Eliana personifies being in a good mood. She loves to laugh and can make conversation with anyone. It’s easy to miss the physical and emotional scars she carries, but they exist and are deep. Her marriage was not an escape; it was a nightmare. From the very beginning, she understood that her husband was abusive, but the external message was that it was her fault (she didn’t take care of him, didn’t fix her hair, didn’t cook his favorite food), and she internalized the blame. After nearly nine years of marriage, Elaina began researching about domestic violence to understand what was happening to her and she realized that it really was not normal.
People ask why she tolerated the abuse for twenty years. Despite being a question that no one has the right to ask, she has a clear answer. He isolated her from her family, she didn’t have a support network, she had no money (because he didn’t allow her to work outside the home), he used her name to accumulate debts, and she had to think about her three children. She was very afraid all the time, trembled when he came home, and he did everything to feed her terror. He assaulted Eliana almost every day. When they would leave the house, he held the money and the key. If someone looked at her, or he imagined that she was looking at someone, he would beat her. One day, he hit her on the bus, and she didn’t leave because she had nowhere to go—without the key she couldn’t even go to her house. The question that people should ask is how did she have the courage to leave, given those conditions?
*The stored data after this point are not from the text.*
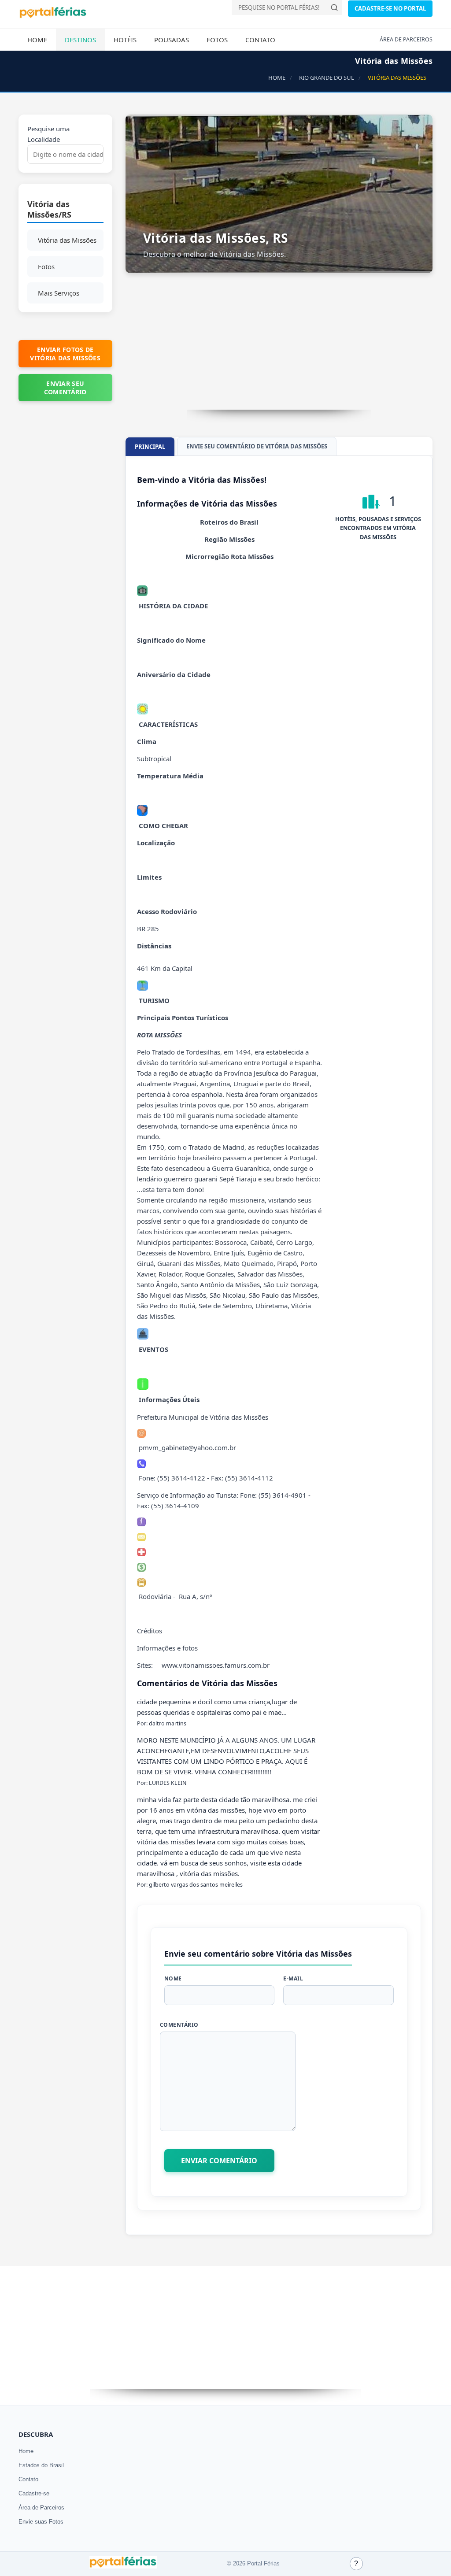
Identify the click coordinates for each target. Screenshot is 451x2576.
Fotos (217, 39)
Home (37, 39)
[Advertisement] (279, 348)
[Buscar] (334, 7)
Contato (260, 39)
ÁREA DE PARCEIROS (406, 39)
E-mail (293, 1978)
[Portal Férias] (52, 16)
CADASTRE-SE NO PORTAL (390, 8)
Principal (150, 447)
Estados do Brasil (41, 2465)
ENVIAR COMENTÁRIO (219, 2160)
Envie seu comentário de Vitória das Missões (256, 446)
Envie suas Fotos (40, 2521)
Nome (173, 1978)
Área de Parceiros (41, 2507)
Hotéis (125, 39)
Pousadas (171, 39)
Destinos (80, 39)
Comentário (179, 2024)
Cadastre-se (33, 2493)
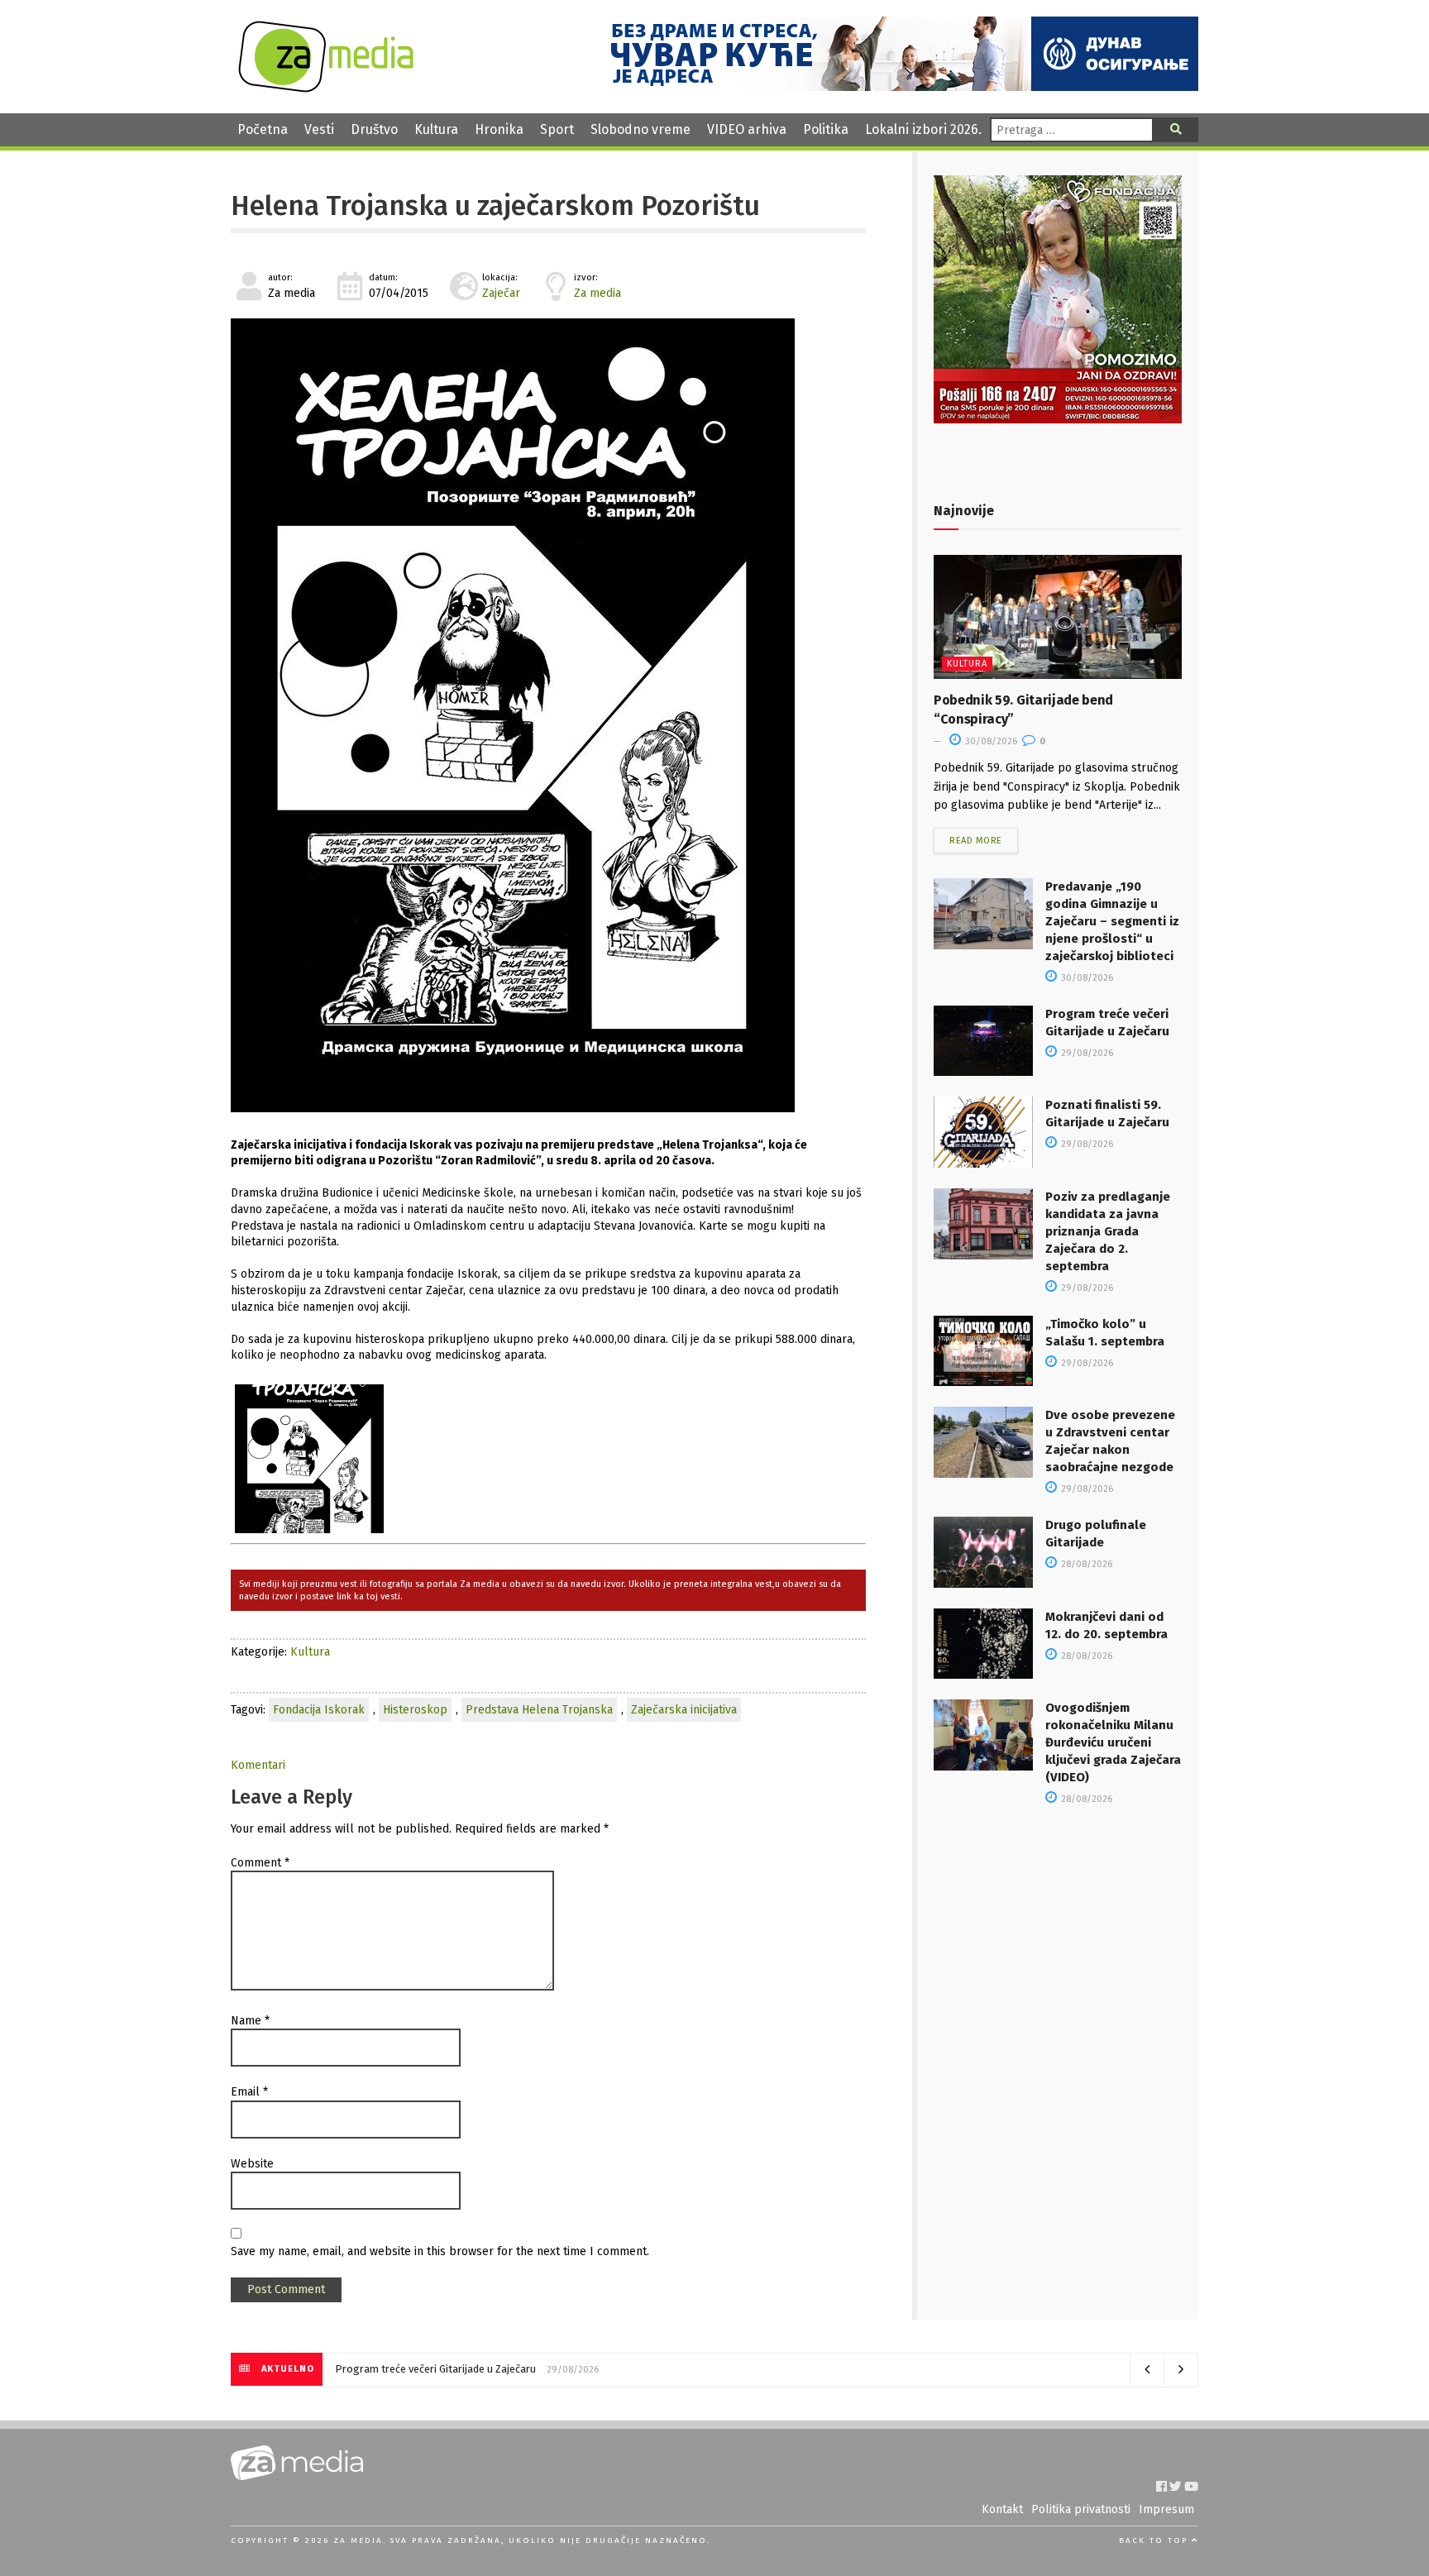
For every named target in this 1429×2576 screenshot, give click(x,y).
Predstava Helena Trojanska (539, 1710)
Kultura (436, 129)
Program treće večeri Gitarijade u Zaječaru (435, 2369)
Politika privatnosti (1080, 2509)
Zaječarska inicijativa (684, 1710)
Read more (975, 840)
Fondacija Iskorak (319, 1710)
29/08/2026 (1086, 1053)
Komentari (258, 1765)
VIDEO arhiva (746, 129)
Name (250, 2021)
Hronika (499, 129)
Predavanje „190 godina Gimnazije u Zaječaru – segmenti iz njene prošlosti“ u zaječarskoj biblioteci (1112, 921)
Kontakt (1002, 2509)
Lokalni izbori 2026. (923, 129)
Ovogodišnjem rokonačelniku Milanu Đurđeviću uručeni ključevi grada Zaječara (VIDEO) (1113, 1742)
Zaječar (501, 293)
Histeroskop (415, 1710)
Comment (260, 1863)
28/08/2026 (1085, 1564)
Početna (262, 129)
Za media (597, 293)
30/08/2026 (990, 741)
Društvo (374, 129)
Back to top (1155, 2540)
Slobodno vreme (640, 129)
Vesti (319, 129)
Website (252, 2164)
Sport (557, 129)
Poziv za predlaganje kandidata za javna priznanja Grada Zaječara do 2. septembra (1107, 1231)
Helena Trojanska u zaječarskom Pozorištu (495, 205)
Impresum (1166, 2509)
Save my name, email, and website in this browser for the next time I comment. (440, 2251)
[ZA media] (326, 88)
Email (249, 2092)
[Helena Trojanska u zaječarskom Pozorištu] (548, 715)
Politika (825, 129)
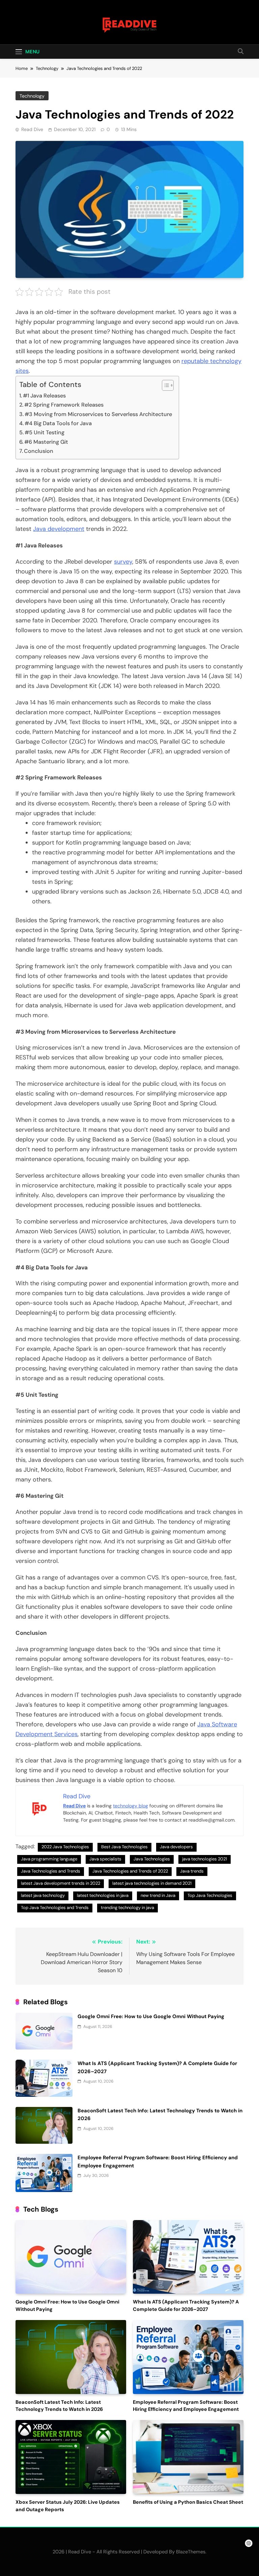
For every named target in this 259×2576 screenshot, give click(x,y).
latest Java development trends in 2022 (60, 1883)
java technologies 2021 (204, 1859)
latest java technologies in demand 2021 (152, 1883)
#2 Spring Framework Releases (64, 404)
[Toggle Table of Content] (164, 385)
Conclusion (38, 451)
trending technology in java (127, 1907)
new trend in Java (158, 1895)
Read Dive (32, 129)
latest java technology (43, 1895)
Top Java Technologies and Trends (55, 1907)
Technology (32, 96)
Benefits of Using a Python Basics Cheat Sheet (188, 2502)
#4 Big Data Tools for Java (58, 423)
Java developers (176, 1847)
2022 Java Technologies (65, 1847)
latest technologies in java (102, 1895)
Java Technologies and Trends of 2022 (130, 1871)
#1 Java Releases (44, 395)
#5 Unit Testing (44, 432)
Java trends (192, 1871)
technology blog (130, 1806)
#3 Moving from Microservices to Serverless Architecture (98, 414)
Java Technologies (152, 1859)
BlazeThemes (190, 2552)
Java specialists (105, 1859)
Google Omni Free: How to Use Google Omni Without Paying (151, 2016)
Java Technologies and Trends (50, 1871)
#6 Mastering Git (46, 441)
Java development (58, 529)
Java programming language (49, 1859)
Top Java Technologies (210, 1895)
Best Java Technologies (124, 1847)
One day, something shifted and she was no longer afraid. That day, she called the police, but it was already 5PM, and the police department that deals with domestic violence was closed for the day. The police officer told her that she needed to file her complaint the next day. That night, her husband tortured her—he put a knife to her neck and pinned her against the wall. He threatened to kill her. Suddenly, free of the fear that had dominated her life, she said “if you don’t want me to go, then kill me now, because I am going.” To this day, she doesn’t understand what changed. It took a few more years, but eventually she divorced him.

Selling clothes helped her get out of the abusive relationship. In the most desperate moments of her marriage, her sister encouraged her to work and have more autonomy. Eliana bought clothes in a neighborhood in São Paulo known for having wholesale prices and sold everything in a few days. With the money she earned, she managed to do several things for the first time in her life. “I’d never been to a movie theater in my life and I went to the movies after I started working (in her early thirties). I went to see Harry Potter with the boys. It was wonderful to be able to pay for everyone with my money. What gave me joy was that.”

When she started selling clothes, her husband stopped working and never again contributed financially at home. Her sales did not cover the bills and her sister got her a job, doing housecleaning. “I don’t like to work (in a family’s home), not because it’s not decent work, it’s because I think it’s very humiliating. The service isn’t valued or recognized, and you end up doing things that you shouldn’t have to.” With the current economic crisis in Brazil, her boss often refer to a friend’s maid or an employee in the store they own and says, “with this crisis I can just fire them, because so many people are looking for jobs.” In addition to the subtle threat of being fired if she doesn’t do what the boss wants, there are no limits on what they understand she can and should do. She cooks, cleans, washes and irons clothes twice a week (Brazilian law requires that someone who works three days a week be given full time employment status). When she isn’t working, they do no domestic chores, so the two days she works is actually an accumulation of the other five days.
Elaina deals with the daily humiliations that are part of housecleaning because she has a long-term dream, to open her own store. She has been pursuing this ever since 2013 when she finished high school, divorced her husband and starting taking driver’s education classes. “Now I have the desire to dress up, get up early, and do everything I have to do. I can’t sit still. I worry that I’m wasting time. I always have to be doing something, and if not I feel useless. In my head, I’ve already lost a lot of time.”

Today, her biggest challenge is to open her own store. “I think a store, either online or brick and mortar, will give me self-esteem. I need a job that will give me dignity, that I have pride in—that will make me want to get up every day and do what I like, what I want. I want to do what I like.”